Chen and colleagues (2015) noted that although free flaps have become a reliable technique, vascular occlusion remains a significant risk. Flap survival is closely linked to the time interval between the onset and surgical repair of a microvascular problem. The newly emerged NIRS showed the characteristics of being non-invasive, continuous, easy to use, objective, and immediately reflective, possibly making it an ideal candidate for post-operative flap monitoring. These investigators performed a systemic review to determine the clinical value of NIRS in the early detection of vascular crisis associated with a free flap. A literature search was conducted using PubMed (MEDLINE), the Cochrane Library, and Web of Science from database inception through October 2013. Studies were selected strictly according to the inclusion/exclusion criteria by 2 independent reviews. A total of 8 studies were finally included in this review. A total of 710 free flap procedures were performed in 629 patients using NIRS for monitoring. At the same time, 433 free flaps performed in 430 patients without the use of NIRS were included as the control group. No significant differences in the rates of vascular crisis (p = 0.917) and re-exploration (p = 0.187). However, there were significant differences in the salvage rates (p < 0.001) and flap failure rates (p = 0.003). For the free flaps monitored by NIRS that were not associated with vascular crisis, no alarms were raised by NIRS, giving 100 % sensitivity and specificity. The authors concluded that NIRS appeared to be a highly suitable candidate for post-operative flap monitoring. Moreover, they stated that larger-scale, randomized, multi-centric clinical trials are needed in the future.

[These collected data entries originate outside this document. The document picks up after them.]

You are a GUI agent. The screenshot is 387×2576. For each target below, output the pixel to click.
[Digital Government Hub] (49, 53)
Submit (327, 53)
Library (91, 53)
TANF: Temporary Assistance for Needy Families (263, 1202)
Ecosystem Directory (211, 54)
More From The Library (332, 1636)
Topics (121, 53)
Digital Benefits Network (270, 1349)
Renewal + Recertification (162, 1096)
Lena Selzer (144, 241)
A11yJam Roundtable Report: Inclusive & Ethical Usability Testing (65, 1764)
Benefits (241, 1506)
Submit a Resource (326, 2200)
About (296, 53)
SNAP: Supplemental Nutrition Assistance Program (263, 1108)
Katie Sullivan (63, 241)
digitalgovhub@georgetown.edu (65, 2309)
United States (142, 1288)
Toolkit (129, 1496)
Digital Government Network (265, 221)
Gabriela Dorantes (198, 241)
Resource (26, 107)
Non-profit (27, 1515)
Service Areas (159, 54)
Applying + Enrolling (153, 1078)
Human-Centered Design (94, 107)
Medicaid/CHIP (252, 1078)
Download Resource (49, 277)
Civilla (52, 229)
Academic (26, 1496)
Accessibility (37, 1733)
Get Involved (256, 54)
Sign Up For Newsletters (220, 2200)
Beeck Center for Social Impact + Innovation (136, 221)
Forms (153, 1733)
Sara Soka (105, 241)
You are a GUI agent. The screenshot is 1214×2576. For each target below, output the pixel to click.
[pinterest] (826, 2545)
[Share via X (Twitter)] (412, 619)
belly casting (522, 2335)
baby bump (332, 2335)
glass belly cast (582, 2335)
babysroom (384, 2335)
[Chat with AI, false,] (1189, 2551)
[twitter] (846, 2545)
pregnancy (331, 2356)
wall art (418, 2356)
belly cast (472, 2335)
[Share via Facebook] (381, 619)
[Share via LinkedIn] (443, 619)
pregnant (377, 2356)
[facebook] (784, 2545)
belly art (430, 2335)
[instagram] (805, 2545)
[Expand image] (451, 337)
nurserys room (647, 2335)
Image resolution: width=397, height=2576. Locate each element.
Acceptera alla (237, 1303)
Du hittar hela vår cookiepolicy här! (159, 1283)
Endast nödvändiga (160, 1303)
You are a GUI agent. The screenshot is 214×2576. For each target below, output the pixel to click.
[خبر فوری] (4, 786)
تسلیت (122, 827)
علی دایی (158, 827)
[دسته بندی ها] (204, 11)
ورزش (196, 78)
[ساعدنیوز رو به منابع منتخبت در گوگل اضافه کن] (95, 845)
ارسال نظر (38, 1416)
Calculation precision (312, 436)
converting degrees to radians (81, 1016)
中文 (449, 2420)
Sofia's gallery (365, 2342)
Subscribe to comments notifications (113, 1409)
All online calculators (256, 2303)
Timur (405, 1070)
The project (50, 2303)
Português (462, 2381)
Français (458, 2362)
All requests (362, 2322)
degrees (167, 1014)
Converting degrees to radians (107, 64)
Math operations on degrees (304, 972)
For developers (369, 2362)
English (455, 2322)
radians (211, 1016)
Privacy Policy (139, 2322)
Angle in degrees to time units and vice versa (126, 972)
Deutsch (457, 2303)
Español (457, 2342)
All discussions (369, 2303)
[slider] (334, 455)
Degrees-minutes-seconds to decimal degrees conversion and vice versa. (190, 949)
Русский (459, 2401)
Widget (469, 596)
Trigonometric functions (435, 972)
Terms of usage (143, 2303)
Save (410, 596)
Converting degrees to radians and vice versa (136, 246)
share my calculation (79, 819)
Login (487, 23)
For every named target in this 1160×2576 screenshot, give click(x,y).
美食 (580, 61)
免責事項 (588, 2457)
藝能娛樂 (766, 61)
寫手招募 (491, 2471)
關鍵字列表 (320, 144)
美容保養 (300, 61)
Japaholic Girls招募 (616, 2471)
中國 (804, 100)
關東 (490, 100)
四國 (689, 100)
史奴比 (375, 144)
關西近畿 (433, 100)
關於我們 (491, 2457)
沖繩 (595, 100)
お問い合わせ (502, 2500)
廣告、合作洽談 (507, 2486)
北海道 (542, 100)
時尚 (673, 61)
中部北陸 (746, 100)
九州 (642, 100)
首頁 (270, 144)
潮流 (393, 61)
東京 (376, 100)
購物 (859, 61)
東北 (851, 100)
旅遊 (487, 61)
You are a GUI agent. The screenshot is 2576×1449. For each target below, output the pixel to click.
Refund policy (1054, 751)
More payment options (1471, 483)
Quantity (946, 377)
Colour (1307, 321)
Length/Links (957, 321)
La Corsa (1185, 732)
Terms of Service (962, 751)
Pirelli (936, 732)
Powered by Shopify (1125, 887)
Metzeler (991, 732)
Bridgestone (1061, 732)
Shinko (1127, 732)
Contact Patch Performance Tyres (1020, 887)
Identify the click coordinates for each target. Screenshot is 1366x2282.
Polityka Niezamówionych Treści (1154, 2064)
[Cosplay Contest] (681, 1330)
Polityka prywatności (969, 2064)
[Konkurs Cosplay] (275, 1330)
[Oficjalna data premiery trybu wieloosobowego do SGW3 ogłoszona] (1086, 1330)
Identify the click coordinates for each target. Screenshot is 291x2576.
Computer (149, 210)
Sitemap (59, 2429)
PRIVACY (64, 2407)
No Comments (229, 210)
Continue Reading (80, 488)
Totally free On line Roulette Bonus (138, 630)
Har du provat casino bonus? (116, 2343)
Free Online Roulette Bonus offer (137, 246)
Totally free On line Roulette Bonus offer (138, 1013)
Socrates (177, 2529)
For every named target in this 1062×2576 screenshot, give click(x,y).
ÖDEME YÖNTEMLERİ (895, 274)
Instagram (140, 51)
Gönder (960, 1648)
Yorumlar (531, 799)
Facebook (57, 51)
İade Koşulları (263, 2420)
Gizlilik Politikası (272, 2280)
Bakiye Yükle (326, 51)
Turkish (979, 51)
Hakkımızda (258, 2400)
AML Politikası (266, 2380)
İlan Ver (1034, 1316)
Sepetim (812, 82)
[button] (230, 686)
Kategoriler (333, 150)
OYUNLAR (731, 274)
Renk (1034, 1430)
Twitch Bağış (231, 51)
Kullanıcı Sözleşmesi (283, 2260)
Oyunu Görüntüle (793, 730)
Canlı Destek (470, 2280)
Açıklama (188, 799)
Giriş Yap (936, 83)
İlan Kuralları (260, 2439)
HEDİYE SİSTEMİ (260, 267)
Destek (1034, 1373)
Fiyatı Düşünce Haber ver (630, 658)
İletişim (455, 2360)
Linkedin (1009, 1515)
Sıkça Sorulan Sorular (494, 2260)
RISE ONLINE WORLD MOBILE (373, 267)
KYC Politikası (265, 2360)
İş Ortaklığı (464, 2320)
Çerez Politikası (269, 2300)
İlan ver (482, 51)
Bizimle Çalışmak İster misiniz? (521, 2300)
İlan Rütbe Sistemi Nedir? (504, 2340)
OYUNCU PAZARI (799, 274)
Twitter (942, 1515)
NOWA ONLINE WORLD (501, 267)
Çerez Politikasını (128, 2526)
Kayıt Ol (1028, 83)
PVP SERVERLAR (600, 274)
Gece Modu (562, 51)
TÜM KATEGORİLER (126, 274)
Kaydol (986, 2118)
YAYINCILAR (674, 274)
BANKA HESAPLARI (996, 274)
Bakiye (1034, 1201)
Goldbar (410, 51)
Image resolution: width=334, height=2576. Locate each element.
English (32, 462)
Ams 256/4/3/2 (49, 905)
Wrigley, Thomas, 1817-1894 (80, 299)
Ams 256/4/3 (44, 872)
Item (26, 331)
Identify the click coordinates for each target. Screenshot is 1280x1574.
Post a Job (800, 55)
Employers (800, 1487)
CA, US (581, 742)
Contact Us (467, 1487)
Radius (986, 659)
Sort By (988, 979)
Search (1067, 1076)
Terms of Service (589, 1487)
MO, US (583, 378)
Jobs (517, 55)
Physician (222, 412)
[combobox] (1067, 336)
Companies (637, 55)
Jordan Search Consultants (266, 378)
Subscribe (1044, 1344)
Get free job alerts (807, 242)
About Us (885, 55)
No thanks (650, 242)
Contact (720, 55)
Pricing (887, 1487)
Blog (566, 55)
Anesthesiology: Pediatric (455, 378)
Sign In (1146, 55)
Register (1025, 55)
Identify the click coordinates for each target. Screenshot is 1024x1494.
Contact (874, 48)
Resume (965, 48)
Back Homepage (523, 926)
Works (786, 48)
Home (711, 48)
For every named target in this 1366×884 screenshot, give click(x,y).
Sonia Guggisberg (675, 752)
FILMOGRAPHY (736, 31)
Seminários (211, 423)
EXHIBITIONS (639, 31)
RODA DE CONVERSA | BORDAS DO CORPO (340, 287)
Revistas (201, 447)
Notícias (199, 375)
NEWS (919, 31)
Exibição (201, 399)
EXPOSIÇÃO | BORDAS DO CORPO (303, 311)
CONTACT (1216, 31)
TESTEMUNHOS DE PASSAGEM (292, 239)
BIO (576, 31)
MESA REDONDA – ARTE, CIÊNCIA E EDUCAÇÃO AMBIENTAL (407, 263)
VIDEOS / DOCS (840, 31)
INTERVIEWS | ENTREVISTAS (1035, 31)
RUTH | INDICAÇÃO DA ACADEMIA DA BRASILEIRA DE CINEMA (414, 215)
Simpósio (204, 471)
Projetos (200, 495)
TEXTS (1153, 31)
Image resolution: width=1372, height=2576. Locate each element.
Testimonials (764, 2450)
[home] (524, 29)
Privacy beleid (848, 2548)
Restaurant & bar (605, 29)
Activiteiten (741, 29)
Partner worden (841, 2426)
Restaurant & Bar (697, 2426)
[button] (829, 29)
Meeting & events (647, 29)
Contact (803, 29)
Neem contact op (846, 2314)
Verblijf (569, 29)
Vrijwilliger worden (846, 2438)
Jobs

Predicting Cardiovascular Outcome in Persons with Coronary Artery Disease:

In a prospective, observational study, Oemrawsingh et al (2014) determined the long-term prognostic value of intra-coronary NIRS as assessed in a non-culprit vessel in patients with coronary artery disease (CAD). Near-infrared spectroscopy was performed in a non-culprit coronary artery in 203 patients referred for angiography due to stable angina pectoris (SAP) or acute coronary syndrome (ACS). The primary end-point was the composite of all-cause mortality, non-fatal ACS, stroke, and unplanned coronary re-vascularization. The 1-year cumulative incidence of the primary end-point was 10.4 %. Cumulative 1-year rates in patients with a LCBI equal to and above the median (43.0) versus those with LCBI values below the median were 16.7 % versus 4.0 % (adjusted hazard ratio [HR]: 4.04; 95 % CI: 1.33 to 12.29; p = 0.01). The relation between LCBI and the primary end-point was similar in SAP and ACS patients (p value for heterogeneity = 0.14). Similar differences between high and low LCBI were observed in pre-specified secondary end-points. The authors concluded that CAD patients with an LCBI equal to or above the median of 43.0, as assessed by NIRS in a non-culprit coronary artery, had a 4-fold risk of adverse cardiovascular events during 1-year follow-up. Moreover, they stated that this observation warrants confirmation by larger studies with extended follow-up.

Near-Infrared Intravascular Ultrasound Coronary Imaging:

Erlinge and associates (2015) stated that ischemic heart disease is the leading cause of death worldwide. The common denominator for plaques causing acute coronary syndrome (ACS) is lipid accumulation, either as a lipid core or lipid pools. An intra-coronary imaging device to detect lipid-rich plaques (LRPs) could therefore identify most of the plaques causing ACS and sudden death. Near-infrared spectroscopy combined with intra-vascular ultrasound is a promising new intracoronary imaging method that is able to specifically quantify lipid accumulation measured as the LCBI. NIRS-IVUS is highly specific for the identification of ST-elevation myocardial infarction (STEMI) and non-ST-elevation myocardial infarction (NSTEMI) culprit plaques usually in the form of a circular LRP. NIRS-IVUS may assist in defining the etiology of coronary events. The effect of cholesterol-lowering therapy on the lipid core can be measured in coronary plaques in patients, and NIRS-IVUS may be a useful tool for drug development in phase II studies as a surrogate end-point for future ACS. Plaques with a high LCBI have an increased risk of peri-procedural events. NIRS-IVUS can help to define the diameter and length of stents to avoid procedure-related complications. Increased coronary LCBI predicts a higher risk of future cardiovascular events. The authors concluded that lipid core detection using NIRS may help to identify vulnerable plaques to treat them before they cause ACS or sudden death.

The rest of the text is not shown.